Talking Points:
– EUR/USD Struggles Ahead of ECB Rhetoric- S&P Calls for Larger & Longer QE Program.
– USD/JPY Range Vulnerable to Slowing China, Waning Market Sentiment.
– USDOLLAR Continues to Coil as ADP Employment Boosts NFP Expectations- Fed on Wires.
EUR/USD
Chart – Created Using FXCM Marketscope 2.0
EUR/USD struggles to hold its ground ahead of key speeches by the European Central Bank (ECB) officials as Standard & Poor’s (S&P) anticipates the Governing Council to extend its quantitative easing (QE) program until mid-2018, with the non-standard measure increasing the central bank’s balance sheet byEUR 2.4T.

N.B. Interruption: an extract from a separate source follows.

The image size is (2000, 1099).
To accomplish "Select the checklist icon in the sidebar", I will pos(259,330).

Despite the dovish tone held by the ECB, may see risk trends continue to drive EUR/USD in October as market participants treat the Euro as a ‘funding-currency;’ may need imminent signs for additional ECB support for the long-term trends to come back into play as the central bank largely endorses a wait-and-see approach.
DailyFX Speculative Sentiment Index (SSI)shows retail crowd remains net-short EUR/USD since March 9, but the ratio remains off of recent extremes going into October as it sits at -1.29, with 44% of traders long.
USD/JPY
With USD/JPY finally posting a closing price below near-term support around 11.90-90 (100% expansion), the pair remains at risk for a further decline in the month ahead especially as the Relative Strength Index (RSI) retains the bearish formation carried over from back in May.

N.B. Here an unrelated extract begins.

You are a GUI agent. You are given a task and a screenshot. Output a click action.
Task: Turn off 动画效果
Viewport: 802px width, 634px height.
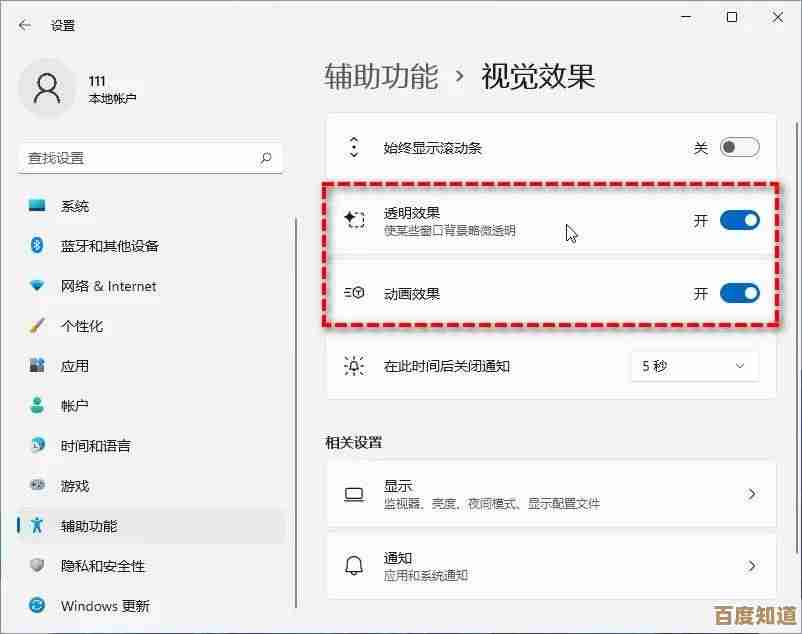click(x=739, y=293)
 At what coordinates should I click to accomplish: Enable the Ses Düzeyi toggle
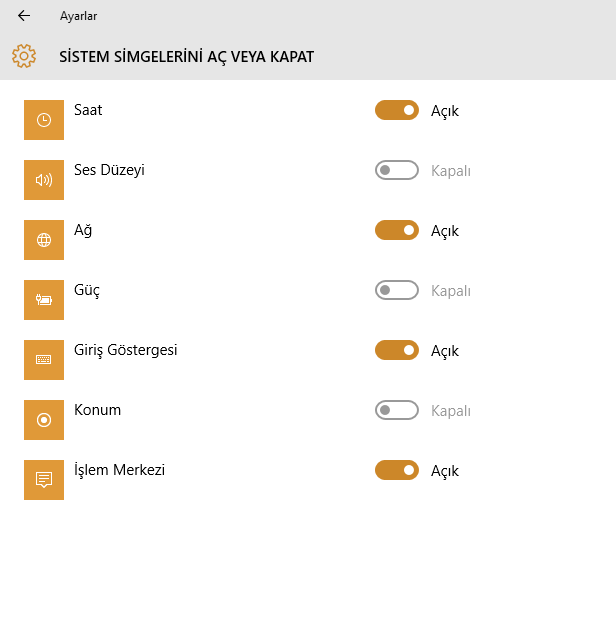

Even though the Bank of Japan (BoJ) is scheduled to release the Tankan survey, the key prints coming out of China may play a greater role in driving USD/JPY volatility over the next 24-hours of trade as fears surrounding the global economy drags on risk appetite.
Despite the diverging paths for monetary policy, the BoJ’s wait-and-see approach may open the door for a more meaningful downside correction in the exchange rate amid speculation for additional monetary support at the October 30 interest rate decision.